A simple O(n) solution to that would be:

For each index in array
    coord = array[index]
    if (coord == point1)
        startIndex = index
    if (coord == point2) 
        endIndex = index

if (endIndex < startIndex)
    swap(startIndex, endIndex)

return array.sublist(startIndex, endIndex)

Or, if you wanted to optimize for repeated queries, I'd suggest a hashing based approach where you map each cooordinate to its index in the array. Something like:

//build the map (do this once, at init)
map = {}
For each index in array
    coord = array[index]
    map[coord] = index

//find a sublist (do this for each set of start/end points)
startIndex = map[point1]
endIndex = map[point2]

if (endIndex < startIndex)
    swap(startIndex, endIndex)

return array.sublist(startIndex, endIndex)

That's O(n) to build the map, but once it's built you can determine the sublist between any two points in O(1). Assuming an efficient hashmap, of course.

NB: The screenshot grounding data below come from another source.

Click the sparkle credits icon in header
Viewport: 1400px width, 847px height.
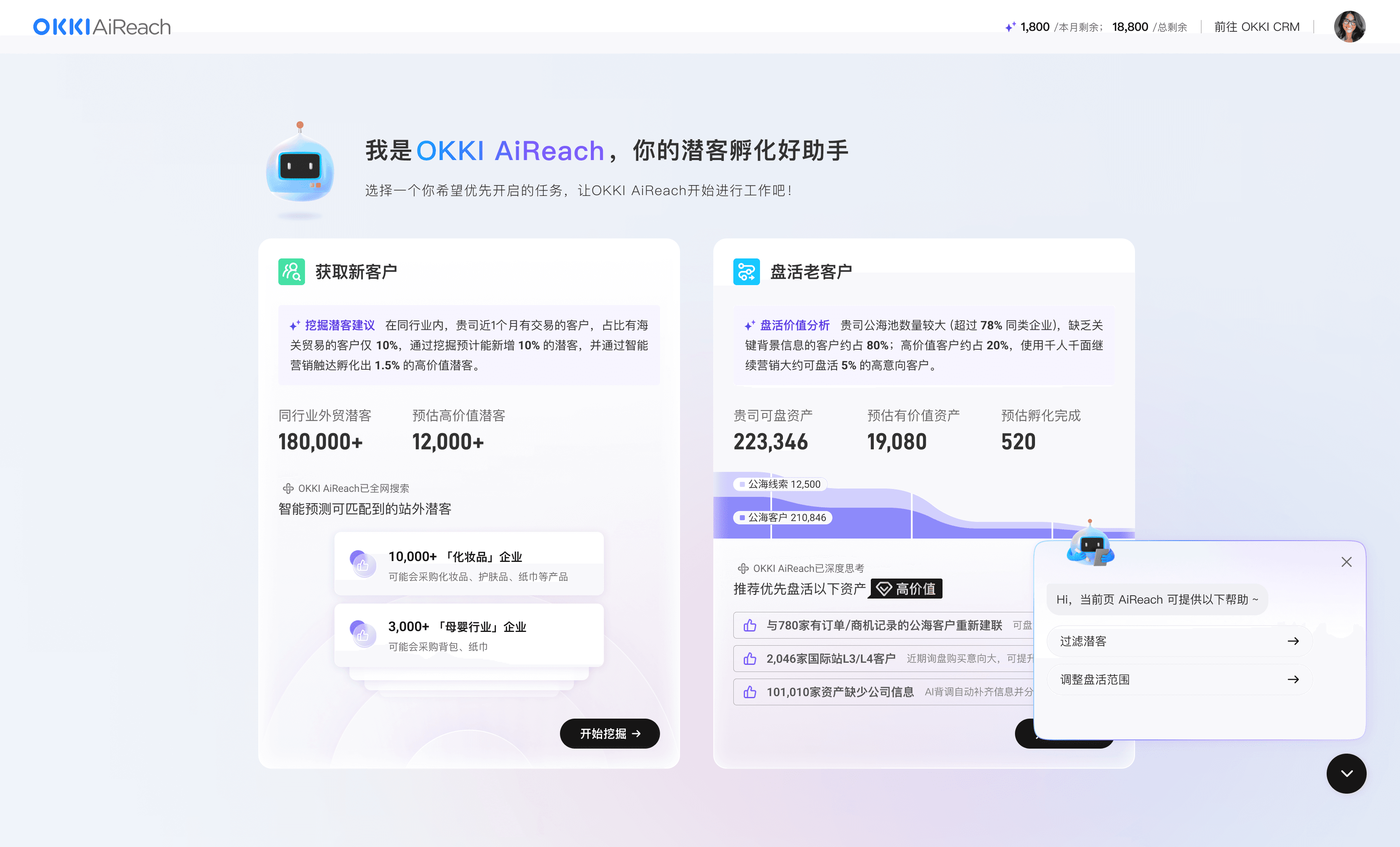1010,27
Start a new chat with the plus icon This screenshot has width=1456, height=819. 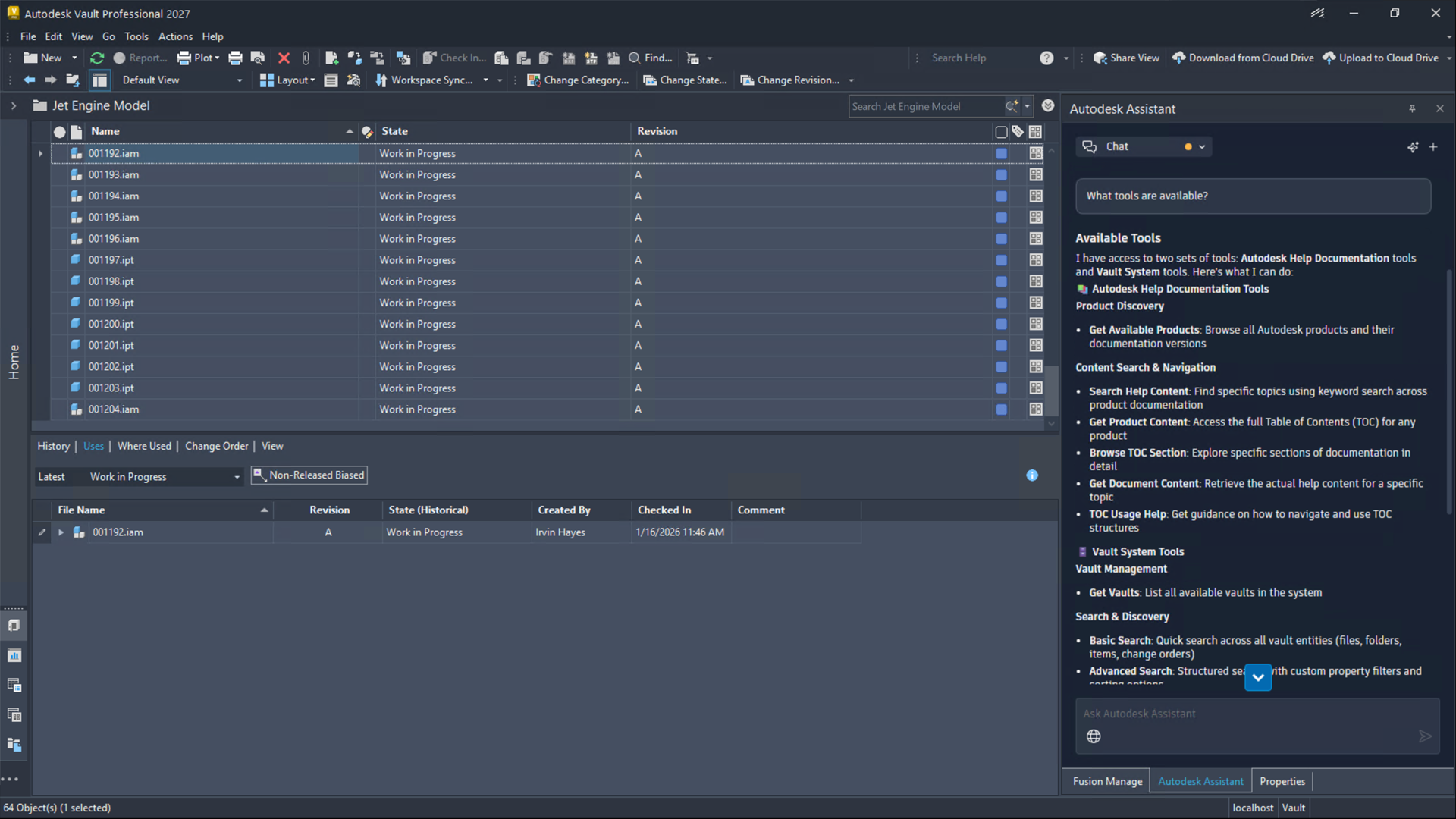tap(1433, 147)
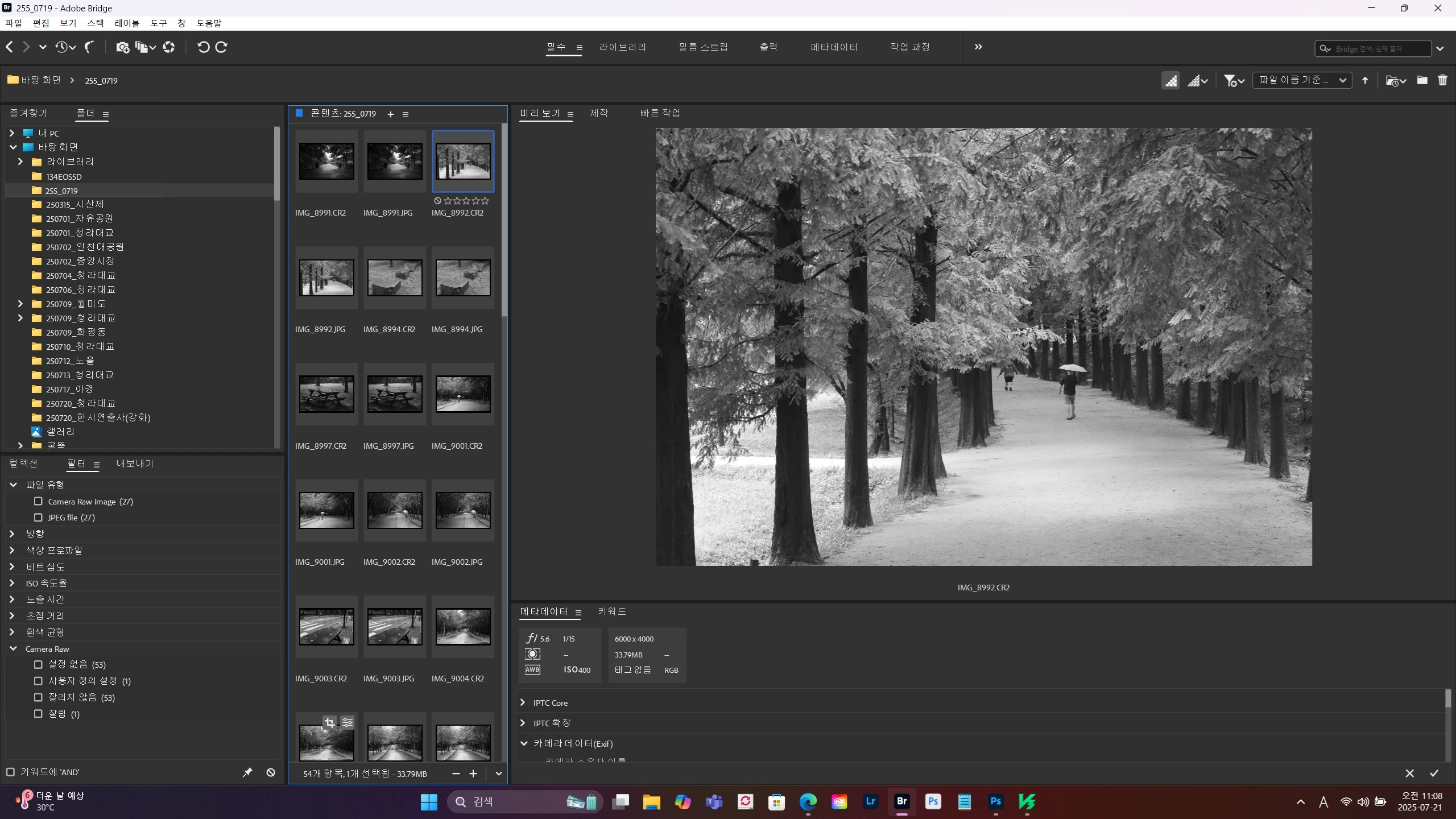
Task: Click the create new folder icon
Action: tap(1422, 80)
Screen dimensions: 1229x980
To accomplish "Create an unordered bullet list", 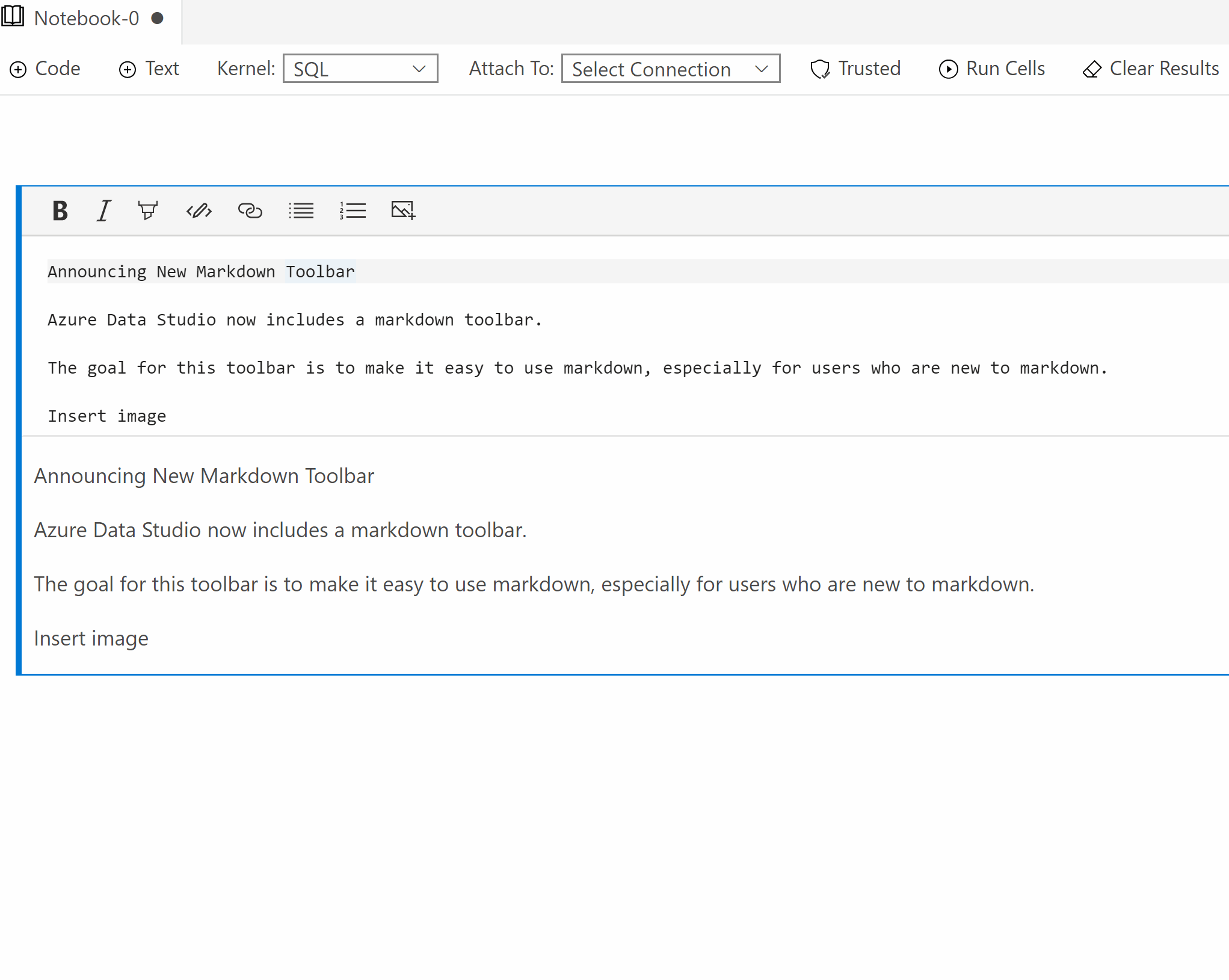I will (301, 211).
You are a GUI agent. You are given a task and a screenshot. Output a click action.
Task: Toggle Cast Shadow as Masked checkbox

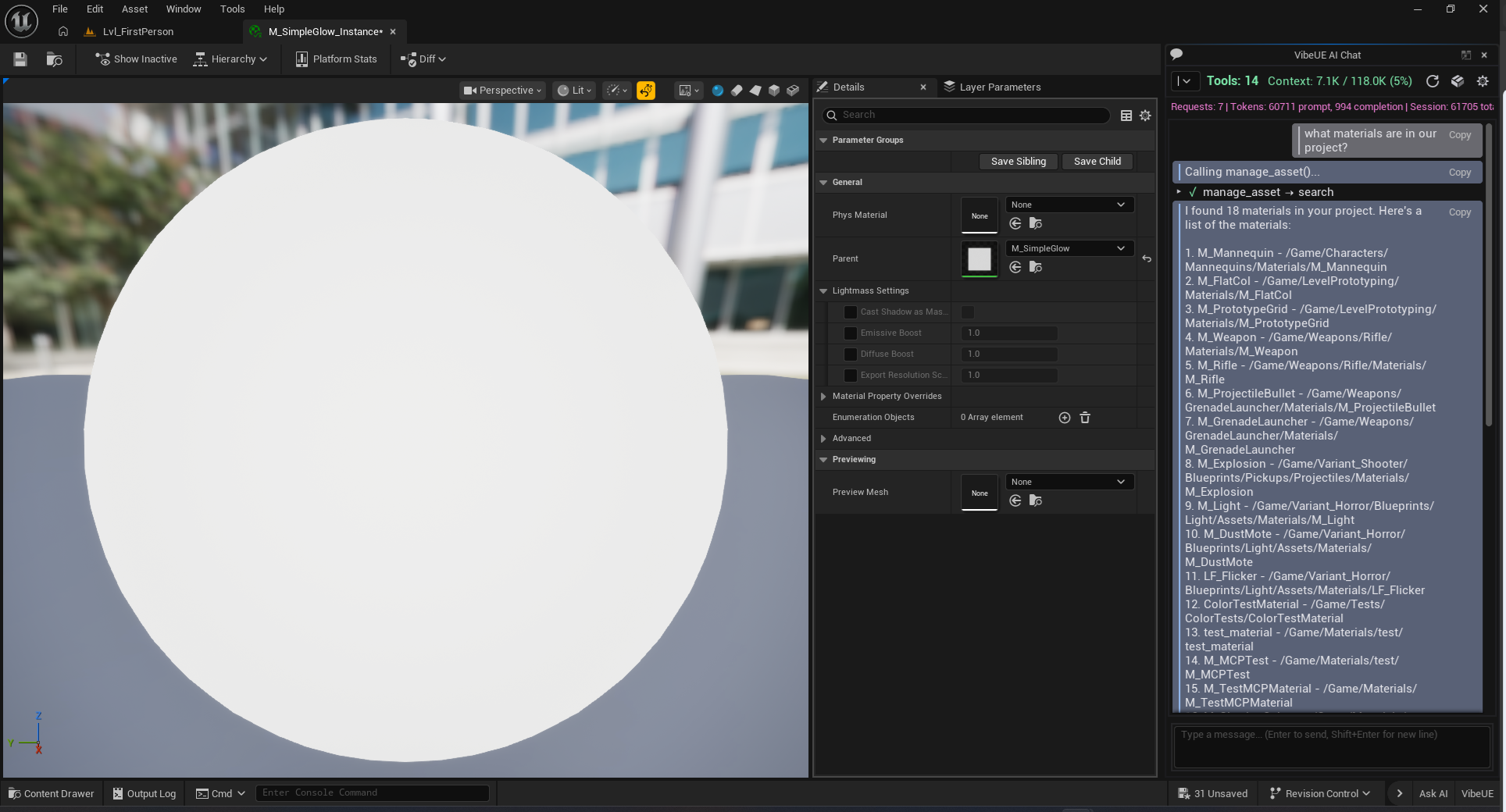point(851,312)
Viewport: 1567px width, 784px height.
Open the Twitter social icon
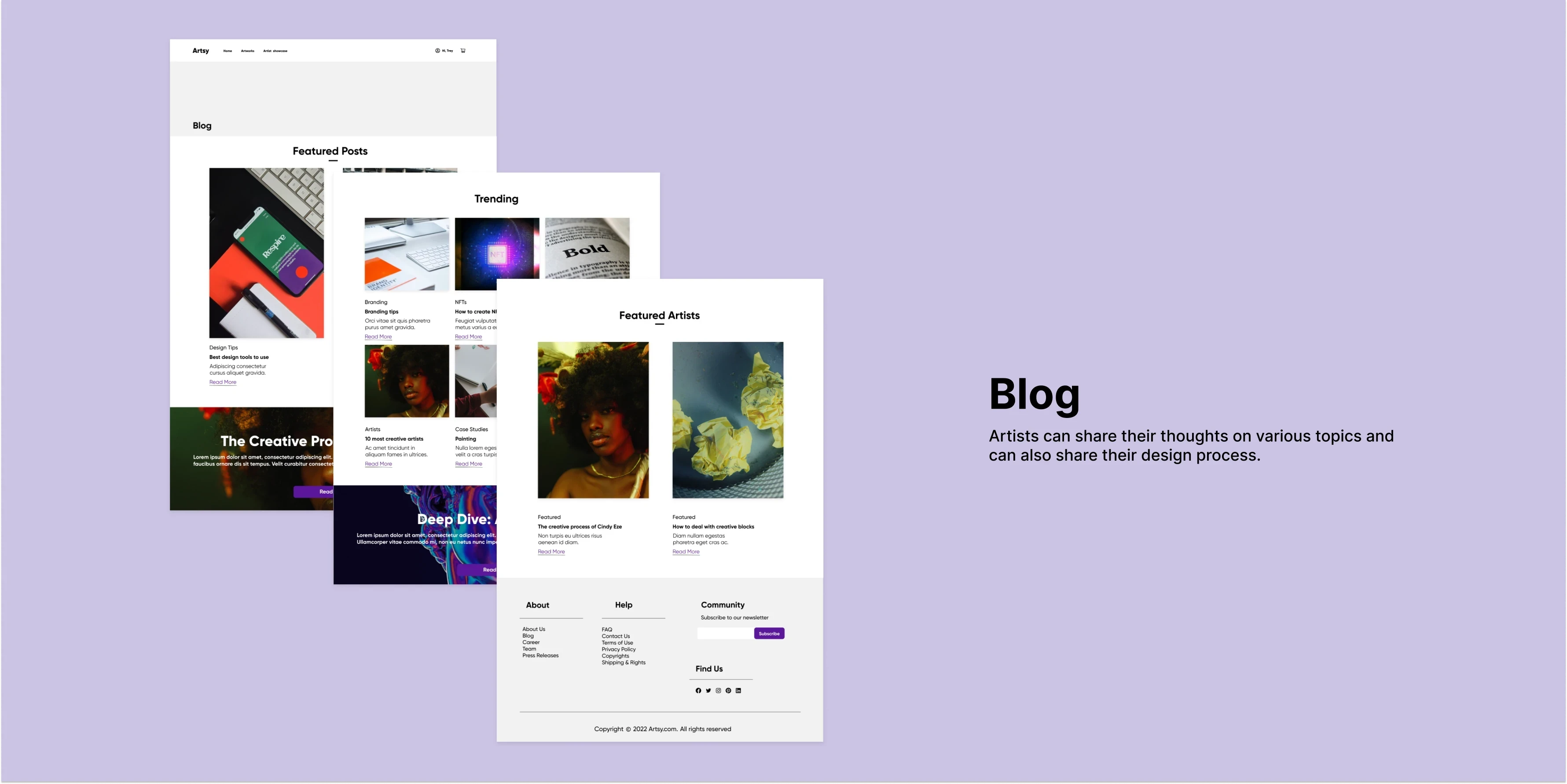pos(708,690)
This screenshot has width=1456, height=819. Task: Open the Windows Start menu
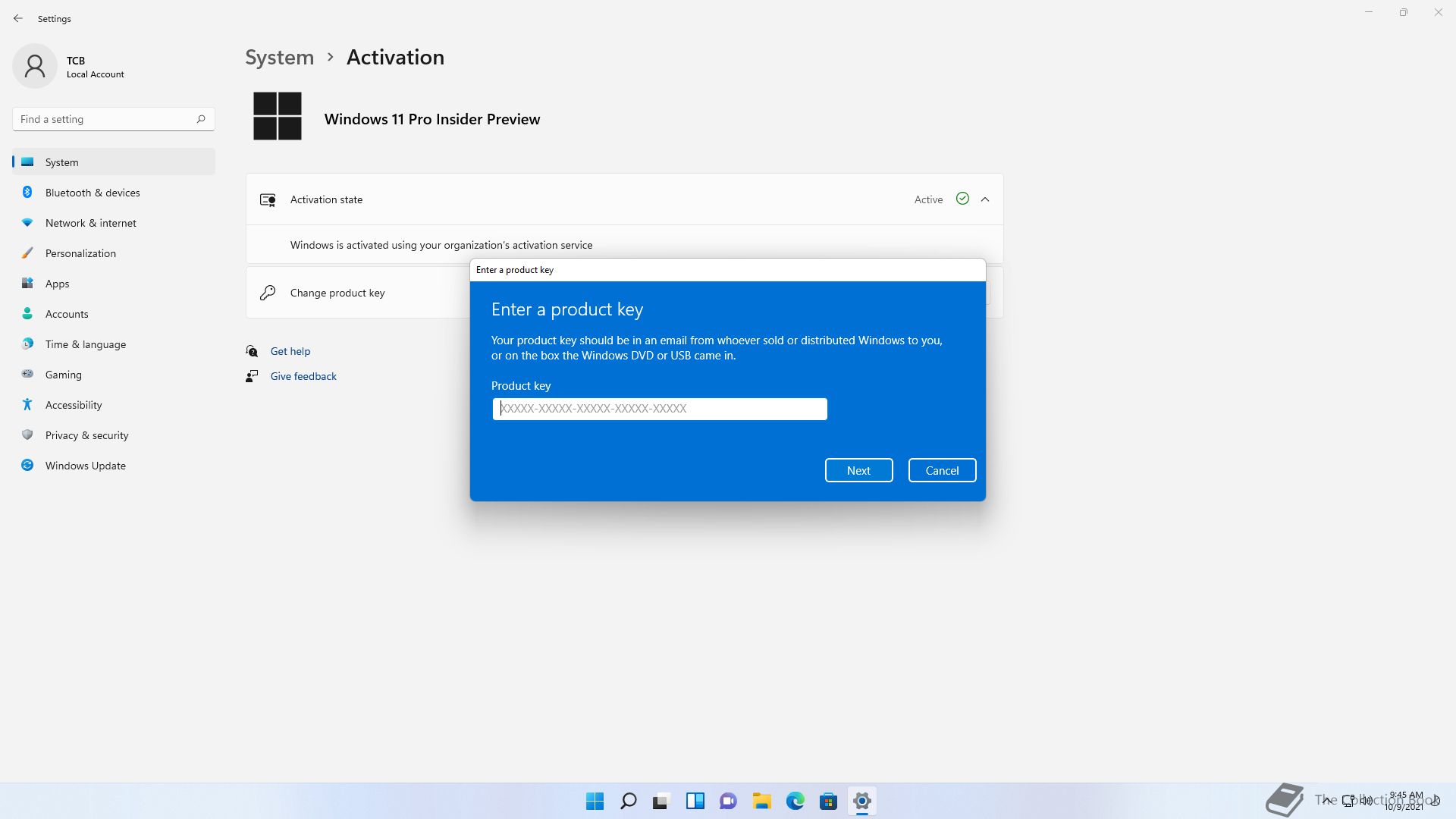[595, 801]
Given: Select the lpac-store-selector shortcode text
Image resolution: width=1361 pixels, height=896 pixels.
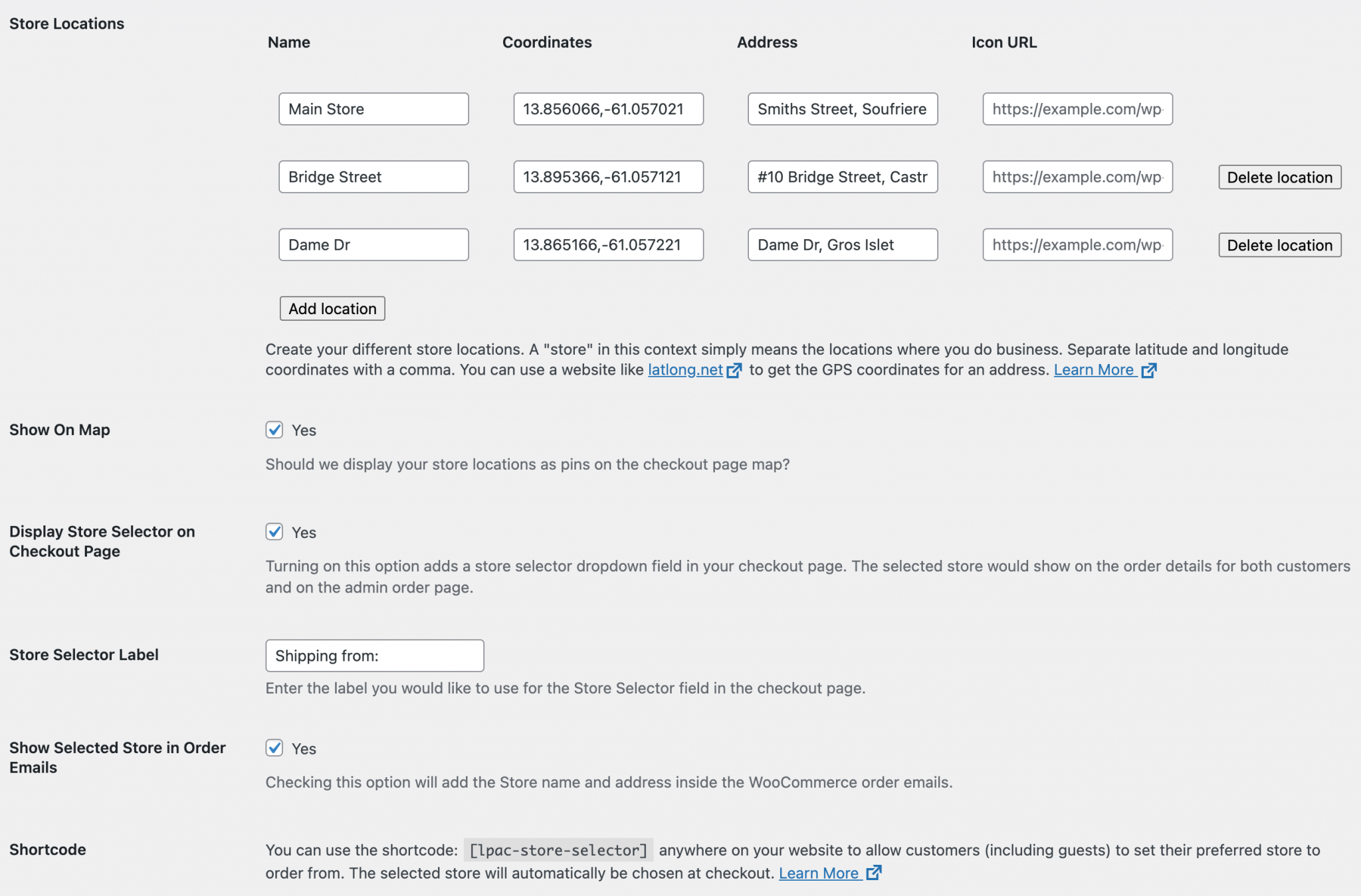Looking at the screenshot, I should point(559,850).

Note that if my assumption doesn't hold, then the same solutions are still usable, provided that as a first step you take the provided start and end points and locate the points in the array that best correspond to each one. As noted, unless you are given some constraints regarding the thickness of the rope then interpolating from an arbitrary coordinate to one that's actually part of the rope can only be guesswork at best.